Data in this exercise »
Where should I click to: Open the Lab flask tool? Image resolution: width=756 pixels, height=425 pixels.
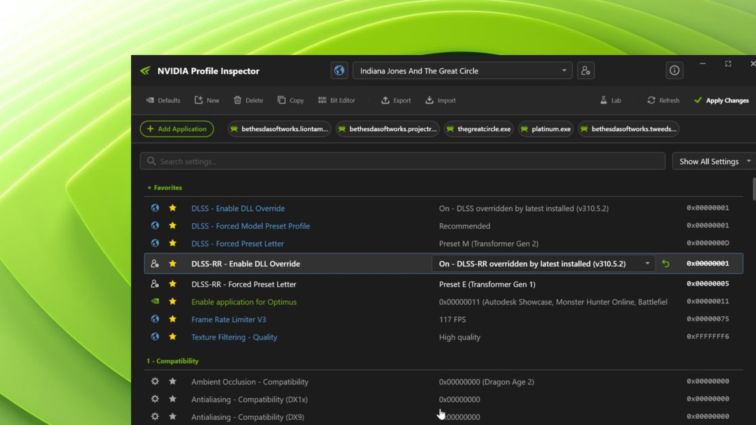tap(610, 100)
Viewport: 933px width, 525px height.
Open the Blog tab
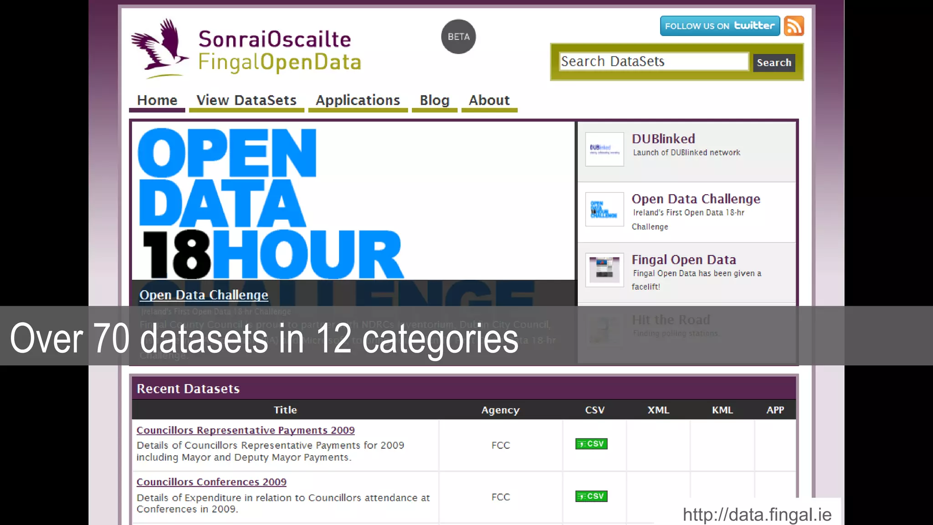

...

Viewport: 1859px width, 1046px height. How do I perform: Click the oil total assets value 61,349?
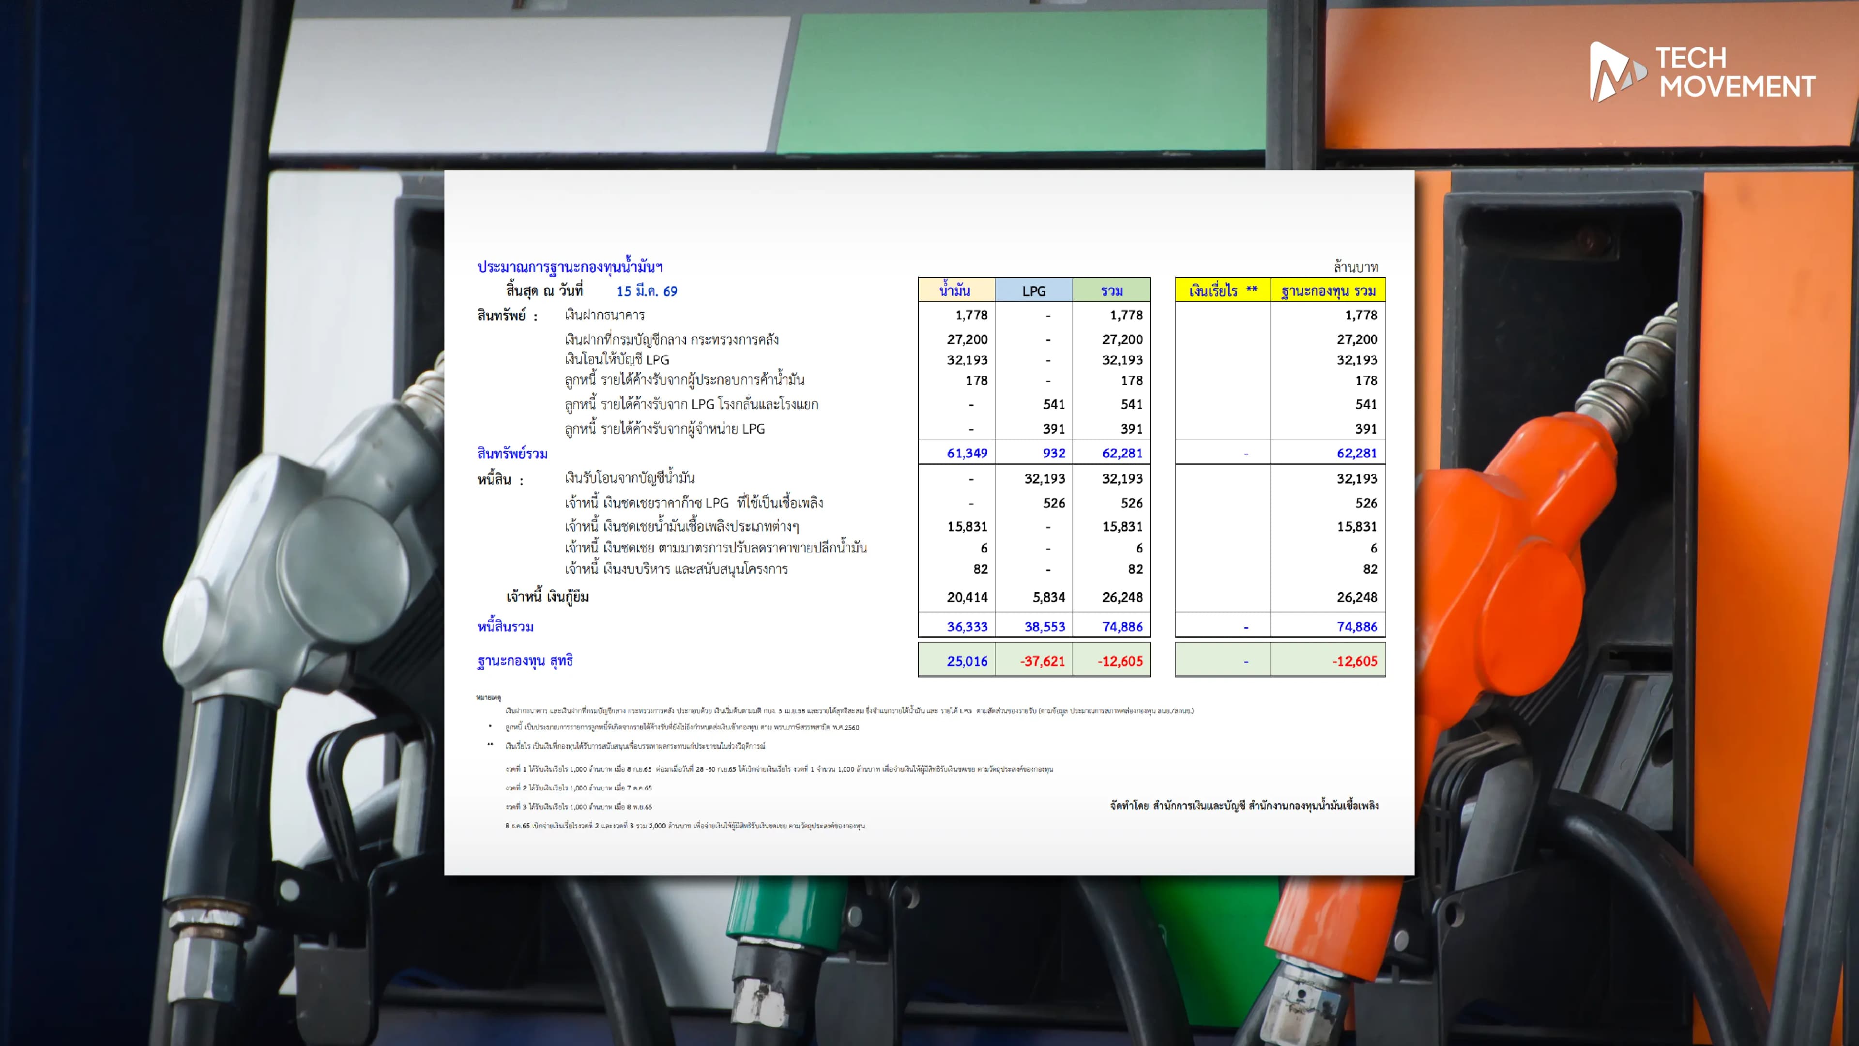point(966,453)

Exercise » In the listing above, find the line with "Where should I" and output it and every line after it up to and including the line with "Open the Blog tab", exactly, minus the pictures.

Task result »
Where should I click to: Open the Lab flask tool? Image resolution: width=756 pixels, height=425 pixels.
tap(610, 100)
Viewport: 933px width, 525px height.
Open the Blog tab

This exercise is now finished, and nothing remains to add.